Au Brésil, à l’époque, l’enseignement au collège et au lycée n’incluait pas les sciences de la Terre. Cette discipline était très vaguement mentionnée lors de cours de géographie. Je connaissais un peu de géologie à cause de mes anciennes passions d’enfance, mais à l’époque j’étais (déjà) très attirée par la mer. La conjonction de la géologie, de la physique et de la mer a donné très tôt la Géophysique Marine, au sens large. Ma voie était trouvée. Puis ce fut le MSc, puis le doctorat, l’entré au CNRS dans le Laboratoire Géologie Marine, l’HDR… Et la nave va…

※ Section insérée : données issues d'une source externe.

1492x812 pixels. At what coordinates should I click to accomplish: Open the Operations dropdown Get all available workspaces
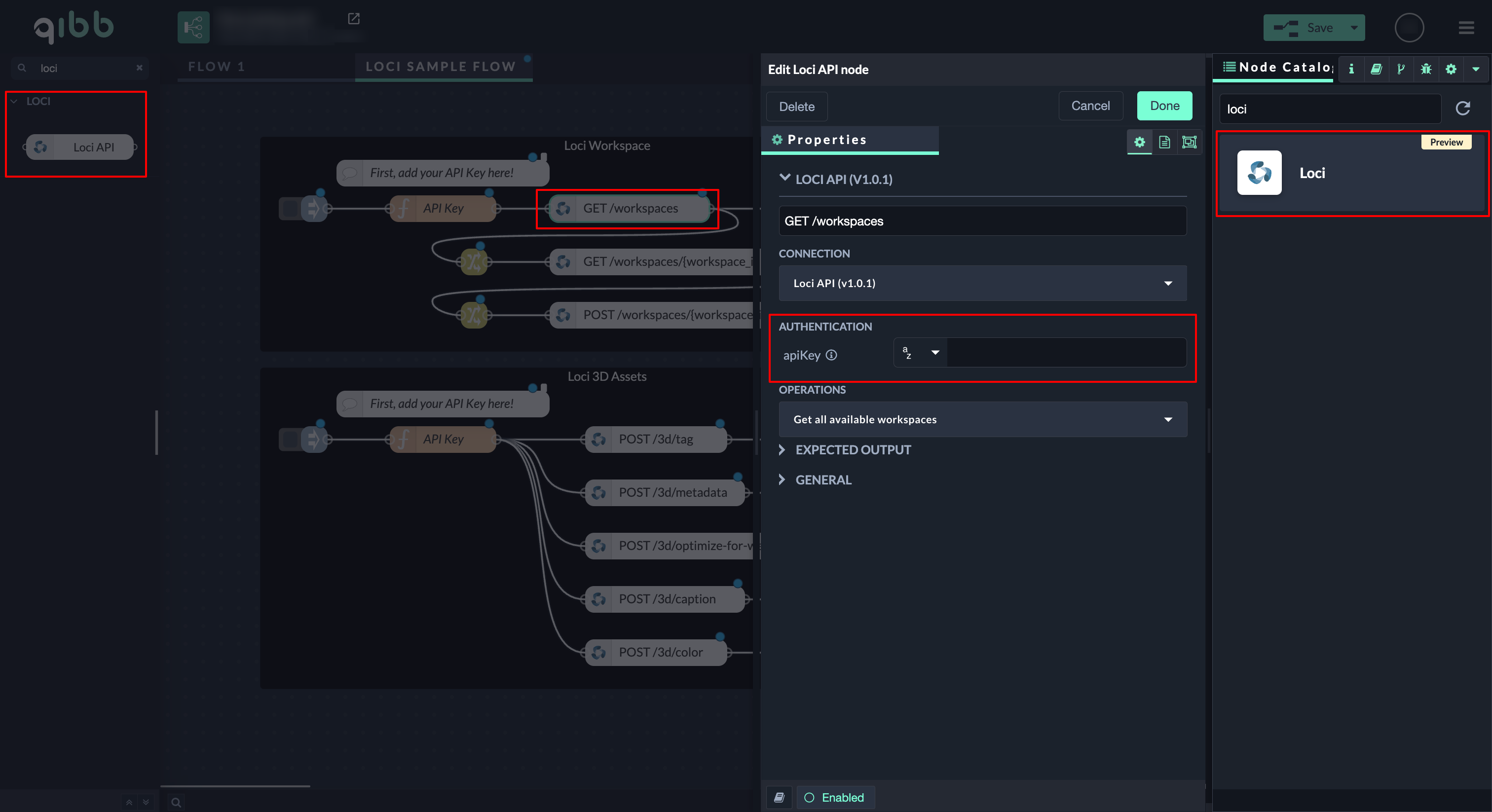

J’ai toujours su que j’avais besoin de suivre une voie créatrice. Tout comme l’Art, la Science ne peut se développer sans créativité et inventivité. Il faut penser nouveau, oser questionner des idées et changer des paradigmes. Il faut aussi pouvoir prendre des risques, changer de centres d’intérêt de temps à autre. Sans ça, j’aurai étouffée, je crois. Les bouffées d’air frais reçues lors des échanges avec collègues, lors des congrès et, plus que tout, lors des campagnes à la mer (parfois un peu trop fortes et trop fraîches !) sont un besoin vital.